Attack of the killer heartburn

I know that toward the end of pregnancy you're supposed to have less and not more heartburn, but apparently my body missed this little piece of information...

My project is moving along nicely. I guess it has to do with the fact that I am actually able to concentrate on work, which leads me to a question...

After an IUI, IVF or during pregnancy, did you feel a need to remember your embryo / fetus / baby all the time? As if, if you forgot about it even for a short time that it would suddenly disappear?

7 comments:

whattoexpect said...

Oh. That's not good. I am still working on a post with a working title of Shaksuka's Revenge. I don't know what I was thinking when I ate that. I was drawn in by the peppers.

I forget I am pregnant all the time. Although I usually have some level of nausea, I've failed to equate it with the pregnancy (which might be good in the long run). My favorite is when I almost sent new info to CycleSista when I remembered ... we're not cycling right now.

I hope this doesn't lead to forgetting the baby later.

triLcat said...

I went through phases ofhyper awareness and phases of completely forgetting. By 39 weeks, though, I was completely psycho, and i just wanted "the damned thing" out.

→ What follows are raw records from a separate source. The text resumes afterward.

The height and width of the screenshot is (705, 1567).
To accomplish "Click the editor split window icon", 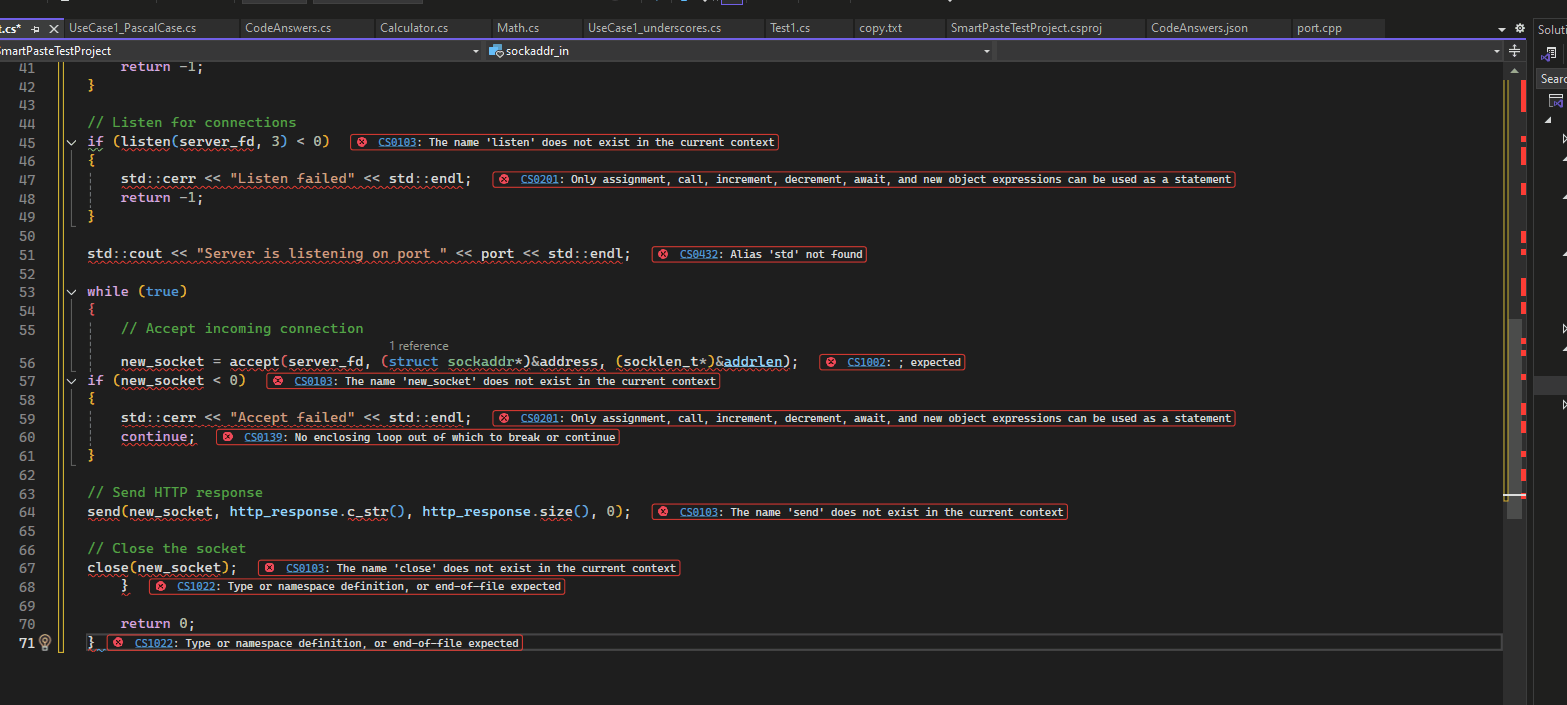I will [1515, 52].
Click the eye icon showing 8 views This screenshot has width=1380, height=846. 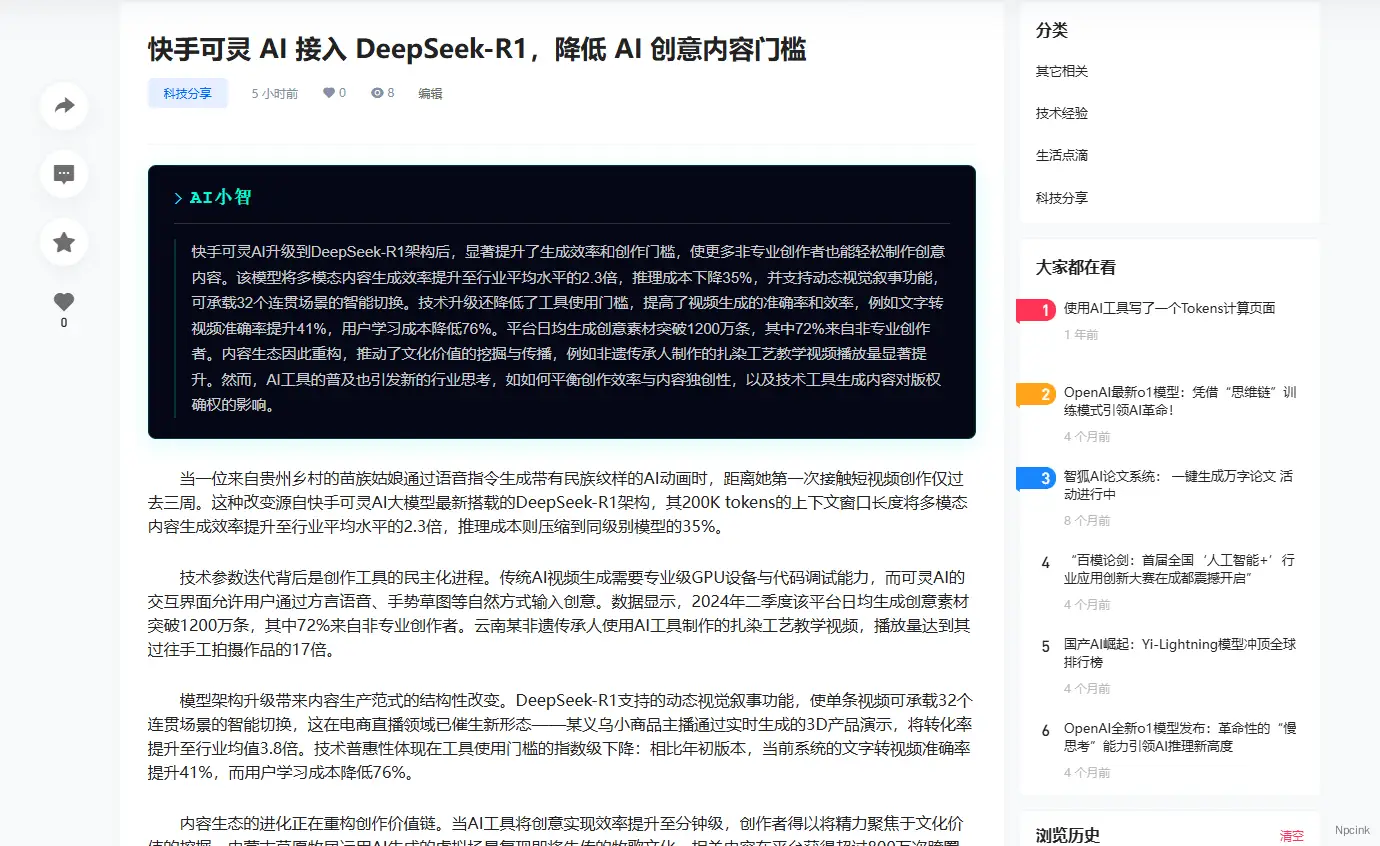381,92
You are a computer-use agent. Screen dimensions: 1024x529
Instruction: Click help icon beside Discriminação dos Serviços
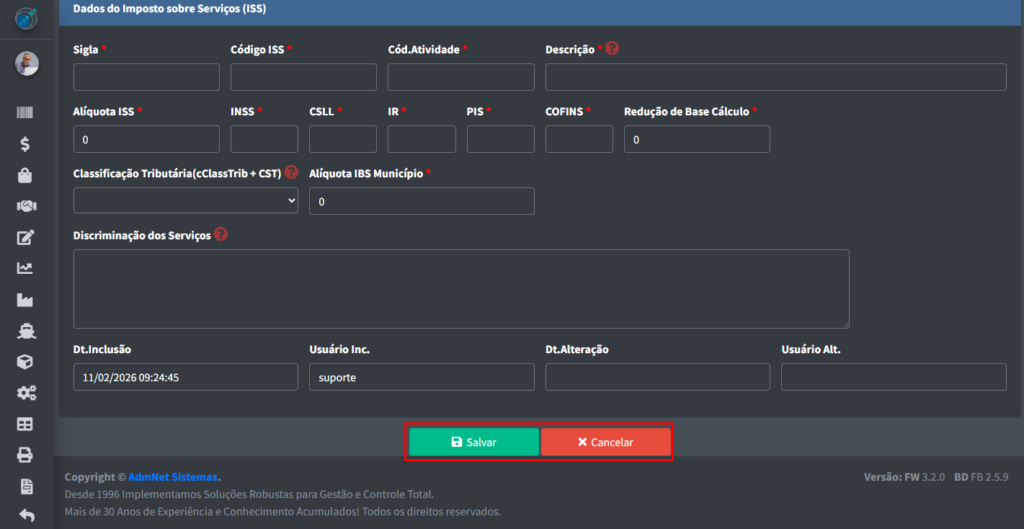click(221, 235)
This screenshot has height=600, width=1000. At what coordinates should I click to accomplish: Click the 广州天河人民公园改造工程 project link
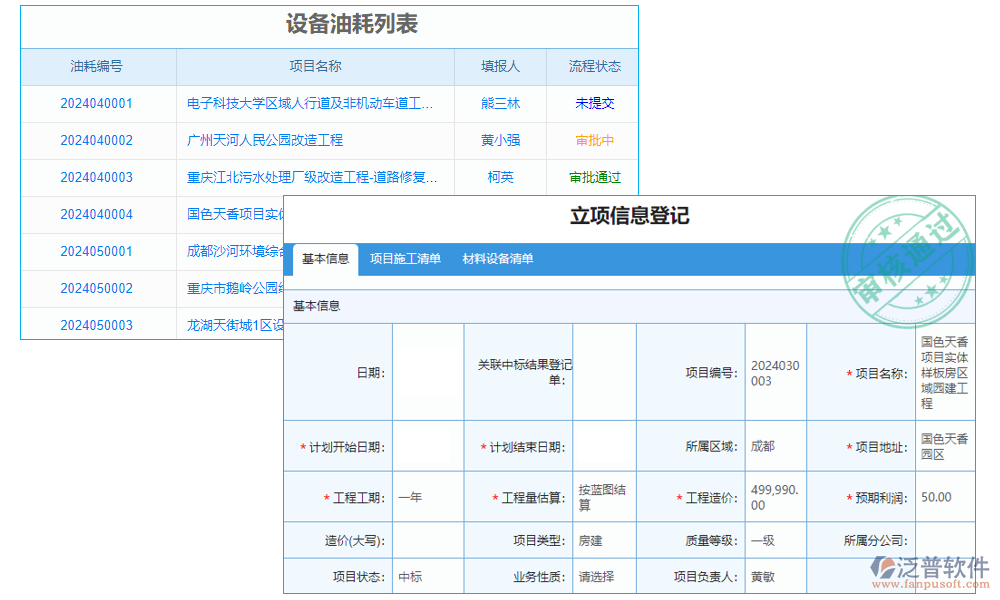tap(264, 140)
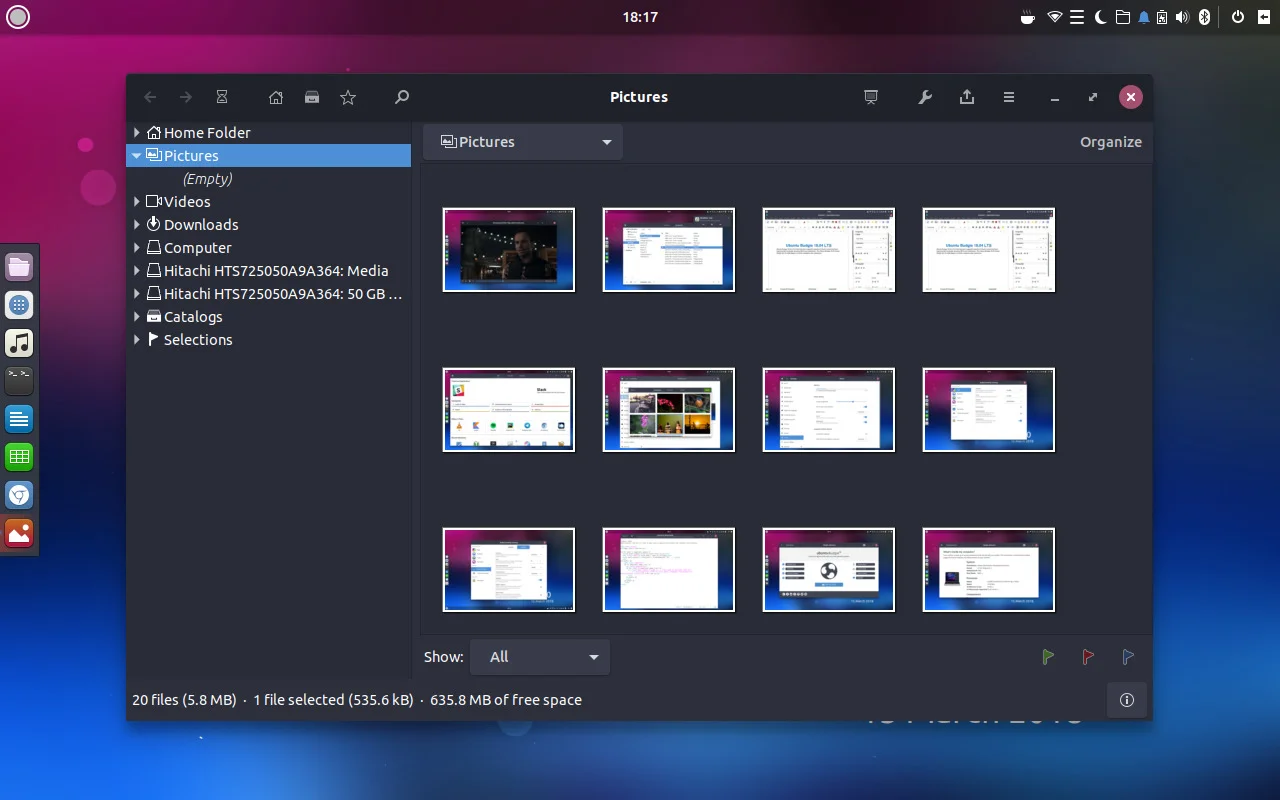Collapse the Pictures folder in sidebar
The width and height of the screenshot is (1280, 800).
coord(137,156)

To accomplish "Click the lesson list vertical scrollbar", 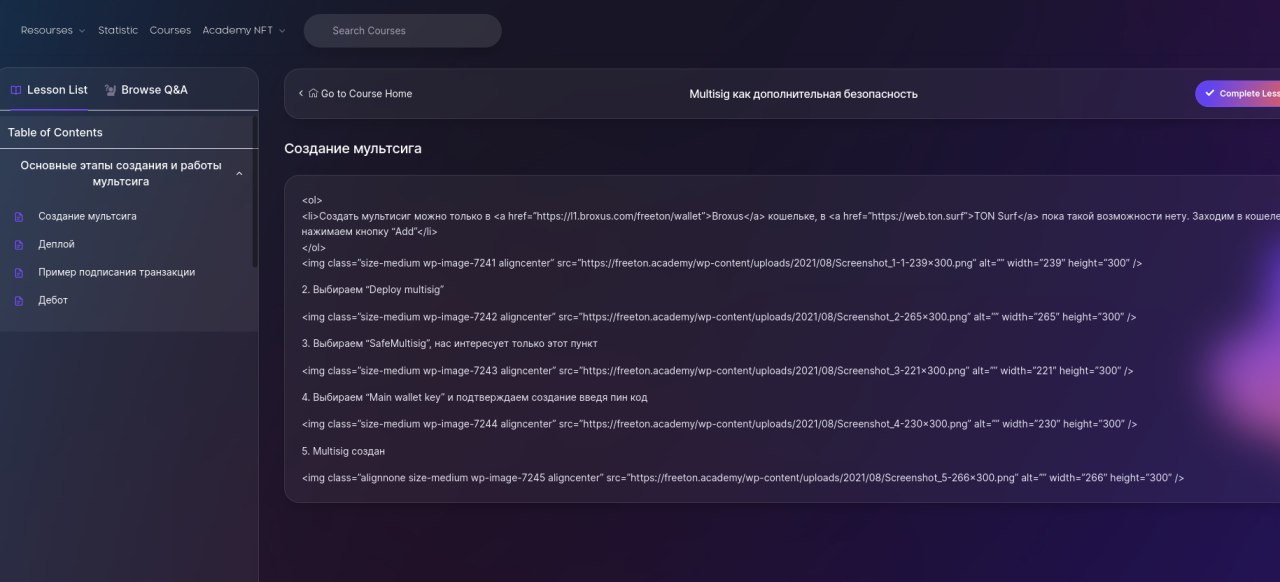I will [254, 190].
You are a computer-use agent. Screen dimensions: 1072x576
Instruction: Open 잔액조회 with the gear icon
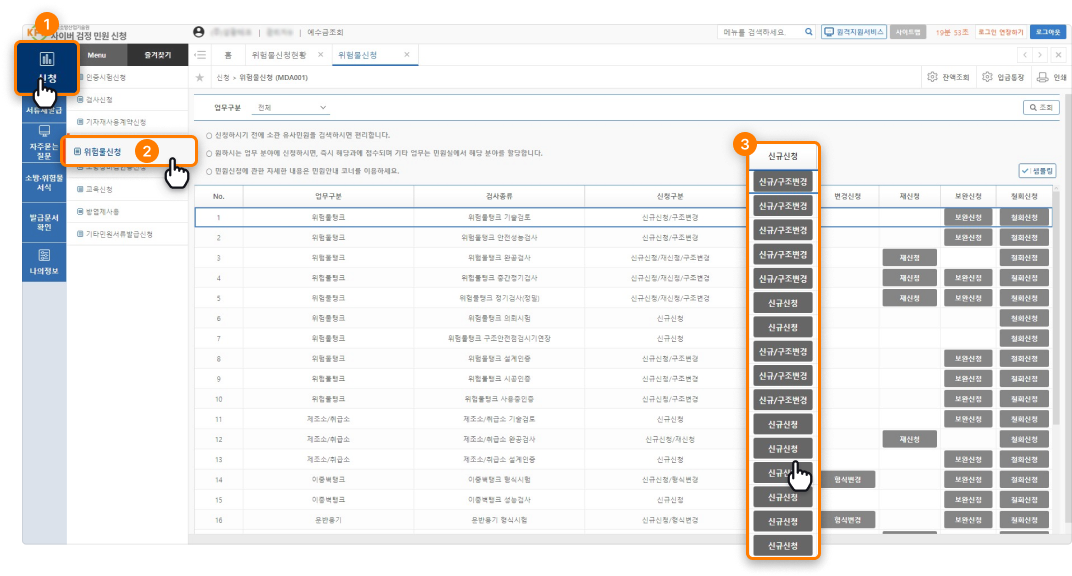pos(949,77)
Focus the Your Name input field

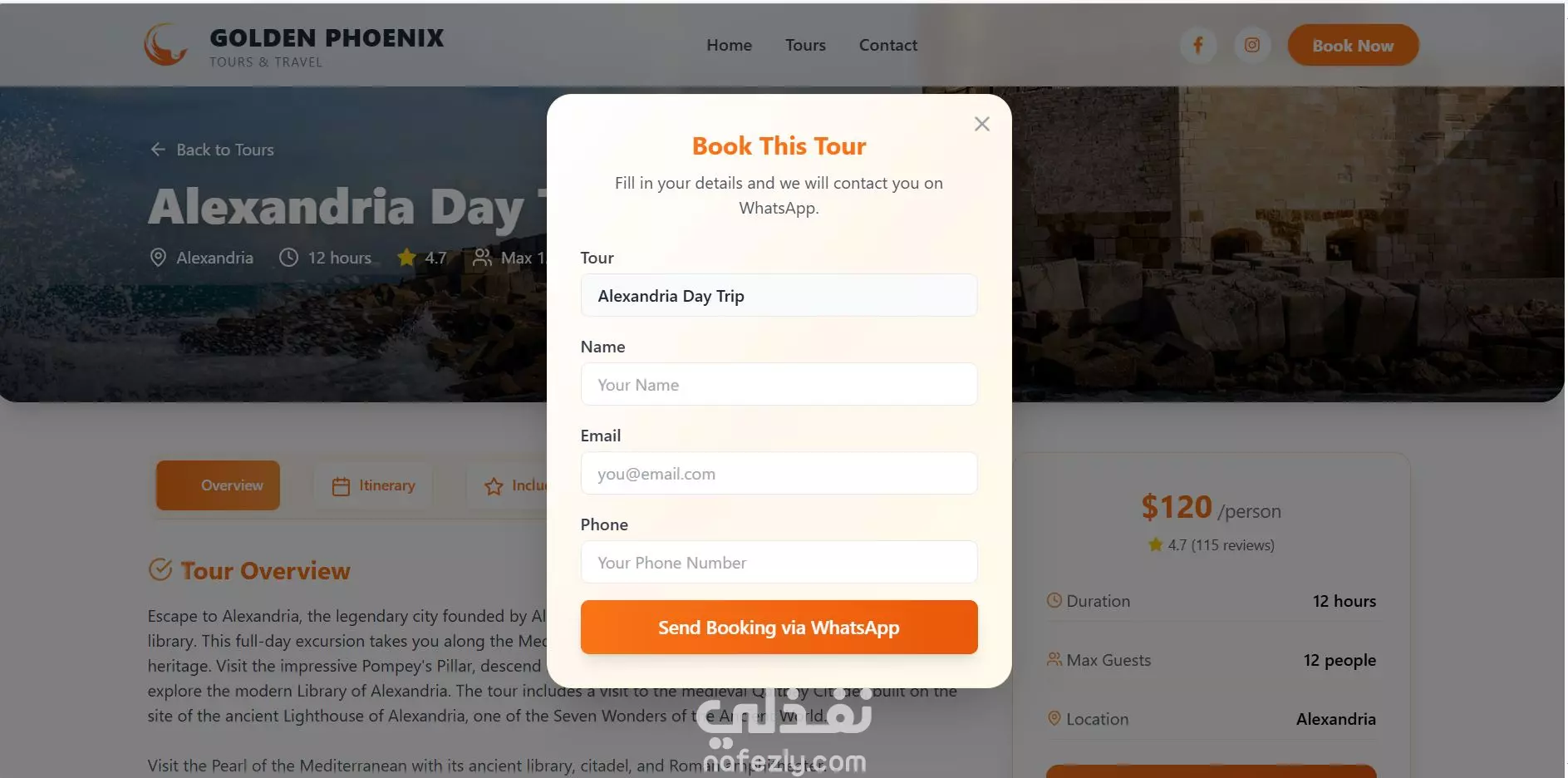(x=779, y=384)
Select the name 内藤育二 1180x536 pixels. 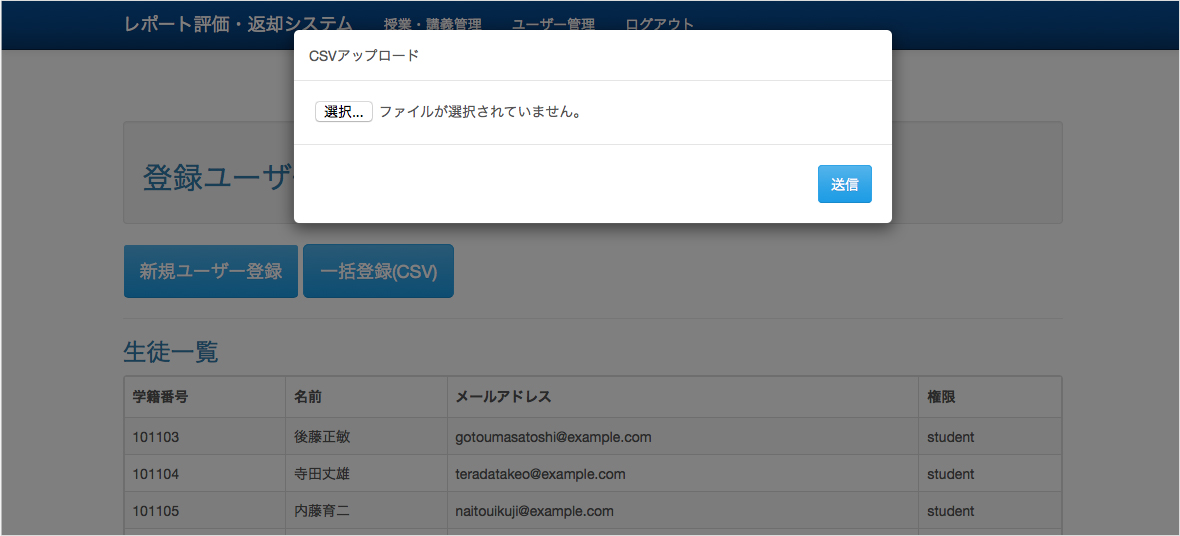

I think that the relationship you have with the fetus is not a sign of the relationship you'll have with the baby. People were quite concerned that I wouldn't love my baby, because I hated the pregnancy so much I think I've bonded ok with baby K.

Rachel Inbar said...

To clarify, I am far from feeling ready to give birth. I mean, if it were to happen now that would be OK, but I'm not at the point of waiting for it to happen.

What I meant about being afraid the baby could disappear if I didn't think about it had to do with the feeling that perhaps there is a balance between focusing on the pregnancy and continuing normal life patterns.

And yes, I really did not like that 'damned thing out' attitude...

triLcat said...

yeah, well, it's much easier to love little K when her presence isn't breaking my lungs and pelvis.

Bea said...

I hadn't really thought about it, to be honest. I guess I feel like I have a "background awareness" of the pregnancy. I seem to turn up pregnant in my dreams most of the time, so I guess the thought is there somewhere.

Bea

Bea said...

P.S. Wishing the heartburn would read the textbook.

Bea

Malky B. said...

I never understood how someone can forget they are pregnant. It was on my mind every second with all my pregnancies. That's just me I guess.